## WHAT IS ASKED
Repeat each of the records below word for word, keeping every line unchanged.

------

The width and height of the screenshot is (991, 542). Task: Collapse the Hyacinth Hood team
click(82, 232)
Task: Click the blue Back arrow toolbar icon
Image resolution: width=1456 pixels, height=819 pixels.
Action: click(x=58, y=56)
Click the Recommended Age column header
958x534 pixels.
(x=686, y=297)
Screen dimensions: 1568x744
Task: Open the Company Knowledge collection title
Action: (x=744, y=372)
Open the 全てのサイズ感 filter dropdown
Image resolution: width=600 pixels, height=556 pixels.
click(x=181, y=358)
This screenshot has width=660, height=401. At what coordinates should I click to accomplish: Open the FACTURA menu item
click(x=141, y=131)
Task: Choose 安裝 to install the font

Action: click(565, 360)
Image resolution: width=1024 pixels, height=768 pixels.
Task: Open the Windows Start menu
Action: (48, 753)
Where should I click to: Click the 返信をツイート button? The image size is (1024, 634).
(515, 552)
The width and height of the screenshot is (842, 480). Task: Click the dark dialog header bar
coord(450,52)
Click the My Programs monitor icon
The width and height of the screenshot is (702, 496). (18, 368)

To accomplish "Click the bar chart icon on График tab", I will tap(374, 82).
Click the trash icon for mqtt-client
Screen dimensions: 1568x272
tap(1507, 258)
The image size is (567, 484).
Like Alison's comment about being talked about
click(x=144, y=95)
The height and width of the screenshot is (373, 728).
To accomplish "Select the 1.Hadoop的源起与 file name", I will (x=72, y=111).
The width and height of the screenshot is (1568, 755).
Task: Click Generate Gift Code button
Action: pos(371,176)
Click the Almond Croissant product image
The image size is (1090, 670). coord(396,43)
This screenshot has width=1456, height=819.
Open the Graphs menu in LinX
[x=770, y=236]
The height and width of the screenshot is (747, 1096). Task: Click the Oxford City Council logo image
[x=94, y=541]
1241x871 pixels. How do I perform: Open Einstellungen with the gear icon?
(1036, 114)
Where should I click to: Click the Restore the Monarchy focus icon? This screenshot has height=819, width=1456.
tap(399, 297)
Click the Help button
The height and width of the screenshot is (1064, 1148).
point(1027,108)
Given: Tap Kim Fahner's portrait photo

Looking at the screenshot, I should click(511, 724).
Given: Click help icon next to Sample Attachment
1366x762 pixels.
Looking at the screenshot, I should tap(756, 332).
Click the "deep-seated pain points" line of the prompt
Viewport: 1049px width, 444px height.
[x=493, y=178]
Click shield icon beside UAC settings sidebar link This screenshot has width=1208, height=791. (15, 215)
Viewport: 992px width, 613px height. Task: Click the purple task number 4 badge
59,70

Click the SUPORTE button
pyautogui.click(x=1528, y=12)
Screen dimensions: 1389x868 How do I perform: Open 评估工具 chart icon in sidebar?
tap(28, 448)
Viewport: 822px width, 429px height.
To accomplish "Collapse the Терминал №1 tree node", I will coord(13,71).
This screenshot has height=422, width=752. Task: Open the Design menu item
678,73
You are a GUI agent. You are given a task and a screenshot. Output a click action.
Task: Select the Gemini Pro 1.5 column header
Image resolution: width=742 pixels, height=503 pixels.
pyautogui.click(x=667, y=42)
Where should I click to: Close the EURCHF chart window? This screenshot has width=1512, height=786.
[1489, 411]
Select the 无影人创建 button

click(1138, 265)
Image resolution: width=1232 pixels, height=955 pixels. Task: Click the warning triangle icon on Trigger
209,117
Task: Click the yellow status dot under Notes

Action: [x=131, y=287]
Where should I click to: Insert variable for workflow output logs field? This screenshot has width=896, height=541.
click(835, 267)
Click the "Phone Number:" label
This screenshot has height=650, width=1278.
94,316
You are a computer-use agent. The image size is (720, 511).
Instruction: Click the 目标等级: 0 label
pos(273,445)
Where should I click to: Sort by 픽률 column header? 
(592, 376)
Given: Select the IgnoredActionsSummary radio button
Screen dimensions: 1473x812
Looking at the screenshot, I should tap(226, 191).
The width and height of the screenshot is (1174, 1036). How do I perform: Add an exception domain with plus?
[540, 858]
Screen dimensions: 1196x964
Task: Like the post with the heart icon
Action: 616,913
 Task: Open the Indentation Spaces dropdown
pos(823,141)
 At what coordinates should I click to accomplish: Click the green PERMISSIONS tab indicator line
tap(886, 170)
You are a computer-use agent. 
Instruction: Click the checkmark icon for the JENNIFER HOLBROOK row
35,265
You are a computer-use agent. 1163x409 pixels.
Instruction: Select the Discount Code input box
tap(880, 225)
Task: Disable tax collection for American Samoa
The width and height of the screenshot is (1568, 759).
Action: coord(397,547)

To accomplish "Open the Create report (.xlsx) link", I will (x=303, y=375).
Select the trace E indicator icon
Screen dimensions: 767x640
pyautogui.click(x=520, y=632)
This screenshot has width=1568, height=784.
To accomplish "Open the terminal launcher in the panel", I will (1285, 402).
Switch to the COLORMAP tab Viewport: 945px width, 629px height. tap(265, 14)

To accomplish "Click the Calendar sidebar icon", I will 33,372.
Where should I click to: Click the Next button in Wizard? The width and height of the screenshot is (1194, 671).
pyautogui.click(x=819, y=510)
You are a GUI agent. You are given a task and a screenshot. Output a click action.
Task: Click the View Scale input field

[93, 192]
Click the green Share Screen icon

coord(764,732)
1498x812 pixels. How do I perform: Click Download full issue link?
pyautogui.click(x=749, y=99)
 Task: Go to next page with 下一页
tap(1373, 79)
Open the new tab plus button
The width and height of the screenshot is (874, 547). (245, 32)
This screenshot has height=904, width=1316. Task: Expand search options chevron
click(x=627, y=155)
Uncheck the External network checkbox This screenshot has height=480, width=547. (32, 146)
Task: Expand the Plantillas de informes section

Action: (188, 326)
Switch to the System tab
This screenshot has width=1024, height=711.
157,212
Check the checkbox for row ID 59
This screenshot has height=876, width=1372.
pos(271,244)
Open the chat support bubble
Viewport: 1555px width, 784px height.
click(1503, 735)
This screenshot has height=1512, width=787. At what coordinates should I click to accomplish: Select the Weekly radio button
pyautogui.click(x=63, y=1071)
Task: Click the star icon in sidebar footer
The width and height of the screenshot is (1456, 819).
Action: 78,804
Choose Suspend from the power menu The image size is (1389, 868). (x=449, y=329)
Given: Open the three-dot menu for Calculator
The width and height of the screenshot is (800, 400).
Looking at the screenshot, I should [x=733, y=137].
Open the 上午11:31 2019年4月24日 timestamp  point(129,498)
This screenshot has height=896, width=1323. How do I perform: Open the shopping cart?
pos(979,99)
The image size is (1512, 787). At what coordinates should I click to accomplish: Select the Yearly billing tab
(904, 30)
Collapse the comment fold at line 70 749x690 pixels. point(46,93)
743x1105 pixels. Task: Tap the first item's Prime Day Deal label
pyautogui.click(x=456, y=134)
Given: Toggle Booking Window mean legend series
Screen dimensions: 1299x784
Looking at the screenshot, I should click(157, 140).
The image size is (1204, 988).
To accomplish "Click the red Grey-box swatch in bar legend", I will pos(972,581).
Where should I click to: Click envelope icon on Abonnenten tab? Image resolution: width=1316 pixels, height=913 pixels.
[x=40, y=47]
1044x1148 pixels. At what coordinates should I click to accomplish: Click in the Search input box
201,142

------

## SOLUTION
The width and height of the screenshot is (991, 542). Task: Collapse the Hyacinth Hood team
click(82, 232)
Task: Click the blue Back arrow toolbar icon
Image resolution: width=1456 pixels, height=819 pixels.
Action: click(x=58, y=56)
Click the Recommended Age column header
958x534 pixels.
(x=686, y=297)
Screen dimensions: 1568x744
Task: Open the Company Knowledge collection title
Action: (x=744, y=372)
Open the 全てのサイズ感 filter dropdown
Image resolution: width=600 pixels, height=556 pixels.
click(x=181, y=358)
This screenshot has width=660, height=401. At what coordinates should I click to accomplish: Open the FACTURA menu item
click(x=141, y=131)
Task: Choose 安裝 to install the font

Action: click(565, 360)
Image resolution: width=1024 pixels, height=768 pixels.
Task: Open the Windows Start menu
Action: (48, 753)
Where should I click to: Click the 返信をツイート button? The image size is (1024, 634).
(515, 552)
The width and height of the screenshot is (842, 480). Task: Click the dark dialog header bar
coord(450,52)
Click the My Programs monitor icon
The width and height of the screenshot is (702, 496). (18, 368)

To accomplish "Click the bar chart icon on График tab", I will tap(374, 82).
Click the trash icon for mqtt-client
Screen dimensions: 1568x272
tap(1507, 258)
The image size is (567, 484).
Like Alison's comment about being talked about
click(x=144, y=95)
The height and width of the screenshot is (373, 728).
To accomplish "Select the 1.Hadoop的源起与 file name", I will (x=72, y=111).
The width and height of the screenshot is (1568, 755).
Task: Click Generate Gift Code button
Action: pos(371,176)
Click the Almond Croissant product image
The image size is (1090, 670). coord(396,43)
This screenshot has width=1456, height=819.
Open the Graphs menu in LinX
[x=770, y=236]
The height and width of the screenshot is (747, 1096). Task: Click the Oxford City Council logo image
[x=94, y=541]
1241x871 pixels. How do I perform: Open Einstellungen with the gear icon?
(1036, 114)
Where should I click to: Click the Restore the Monarchy focus icon? This screenshot has height=819, width=1456.
tap(399, 297)
Click the Help button
The height and width of the screenshot is (1064, 1148).
point(1027,108)
Given: Tap Kim Fahner's portrait photo

Looking at the screenshot, I should click(511, 724).
Given: Click help icon next to Sample Attachment
1366x762 pixels.
Looking at the screenshot, I should tap(756, 332).
Click the "deep-seated pain points" line of the prompt
Viewport: 1049px width, 444px height.
[x=493, y=178]
Click shield icon beside UAC settings sidebar link This screenshot has width=1208, height=791. (15, 215)
Viewport: 992px width, 613px height. Task: Click the purple task number 4 badge
59,70

Click the SUPORTE button
pyautogui.click(x=1528, y=12)
Screen dimensions: 1389x868 How do I perform: Open 评估工具 chart icon in sidebar?
tap(28, 448)
Viewport: 822px width, 429px height.
To accomplish "Collapse the Терминал №1 tree node", I will coord(13,71).
This screenshot has height=422, width=752. Task: Open the Design menu item
678,73
You are a GUI agent. You are given a task and a screenshot. Output a click action.
Task: Select the Gemini Pro 1.5 column header
Image resolution: width=742 pixels, height=503 pixels.
pyautogui.click(x=667, y=42)
Where should I click to: Close the EURCHF chart window? This screenshot has width=1512, height=786.
[1489, 411]
Select the 无影人创建 button

click(1138, 265)
Image resolution: width=1232 pixels, height=955 pixels. Task: Click the warning triangle icon on Trigger
209,117
Task: Click the yellow status dot under Notes

Action: [x=131, y=287]
Where should I click to: Insert variable for workflow output logs field? This screenshot has width=896, height=541.
click(835, 267)
Click the "Phone Number:" label
This screenshot has height=650, width=1278.
94,316
You are a computer-use agent. The image size is (720, 511).
Instruction: Click the 目标等级: 0 label
pos(273,445)
Where should I click to: Sort by 픽률 column header? 
(592, 376)
Given: Select the IgnoredActionsSummary radio button
Screen dimensions: 1473x812
Looking at the screenshot, I should tap(226, 191).
The width and height of the screenshot is (1174, 1036). How do I perform: Add an exception domain with plus?
[540, 858]
Screen dimensions: 1196x964
Task: Like the post with the heart icon
Action: 616,913
 Task: Open the Indentation Spaces dropdown
pos(823,141)
 At what coordinates should I click to accomplish: Click the green PERMISSIONS tab indicator line
tap(886, 170)
You are a computer-use agent. 
Instruction: Click the checkmark icon for the JENNIFER HOLBROOK row
35,265
You are a computer-use agent. 1163x409 pixels.
Instruction: Select the Discount Code input box
tap(880, 225)
Task: Disable tax collection for American Samoa
The width and height of the screenshot is (1568, 759).
Action: coord(397,547)

To accomplish "Open the Create report (.xlsx) link", I will (x=303, y=375).
Select the trace E indicator icon
Screen dimensions: 767x640
pyautogui.click(x=520, y=632)
This screenshot has width=1568, height=784.
To accomplish "Open the terminal launcher in the panel", I will (1285, 402).
Switch to the COLORMAP tab Viewport: 945px width, 629px height. tap(265, 14)

To accomplish "Click the Calendar sidebar icon", I will 33,372.
Where should I click to: Click the Next button in Wizard? The width and height of the screenshot is (1194, 671).
pyautogui.click(x=819, y=510)
You are a GUI agent. You are given a task and a screenshot. Output a click action.
Task: Click the View Scale input field

[93, 192]
Click the green Share Screen icon

coord(764,732)
1498x812 pixels. How do I perform: Click Download full issue link?
pyautogui.click(x=749, y=99)
 Task: Go to next page with 下一页
tap(1373, 79)
Open the new tab plus button
The width and height of the screenshot is (874, 547). (245, 32)
This screenshot has height=904, width=1316. Task: Expand search options chevron
click(x=627, y=155)
Uncheck the External network checkbox This screenshot has height=480, width=547. (32, 146)
Task: Expand the Plantillas de informes section

Action: (188, 326)
Switch to the System tab
This screenshot has width=1024, height=711.
157,212
Check the checkbox for row ID 59
This screenshot has height=876, width=1372.
pos(271,244)
Open the chat support bubble
Viewport: 1555px width, 784px height.
click(1503, 735)
This screenshot has height=1512, width=787. At what coordinates should I click to accomplish: Select the Weekly radio button
pyautogui.click(x=63, y=1071)
Task: Click the star icon in sidebar footer
The width and height of the screenshot is (1456, 819).
Action: 78,804
Choose Suspend from the power menu The image size is (1389, 868). (x=449, y=329)
Given: Open the three-dot menu for Calculator
The width and height of the screenshot is (800, 400).
Looking at the screenshot, I should [x=733, y=137].
Open the 上午11:31 2019年4月24日 timestamp  point(129,498)
This screenshot has height=896, width=1323. How do I perform: Open the shopping cart?
pos(979,99)
The image size is (1512, 787). At what coordinates should I click to accomplish: Select the Yearly billing tab
(904, 30)
Collapse the comment fold at line 70 749x690 pixels. point(46,93)
743x1105 pixels. Task: Tap the first item's Prime Day Deal label
pyautogui.click(x=456, y=134)
Given: Toggle Booking Window mean legend series
Screen dimensions: 1299x784
Looking at the screenshot, I should click(157, 140).
The image size is (1204, 988).
To accomplish "Click the red Grey-box swatch in bar legend", I will pos(972,581).
Where should I click to: Click envelope icon on Abonnenten tab? Image resolution: width=1316 pixels, height=913 pixels.
[x=40, y=47]
1044x1148 pixels. At what coordinates should I click to accomplish: Click in the Search input box
201,142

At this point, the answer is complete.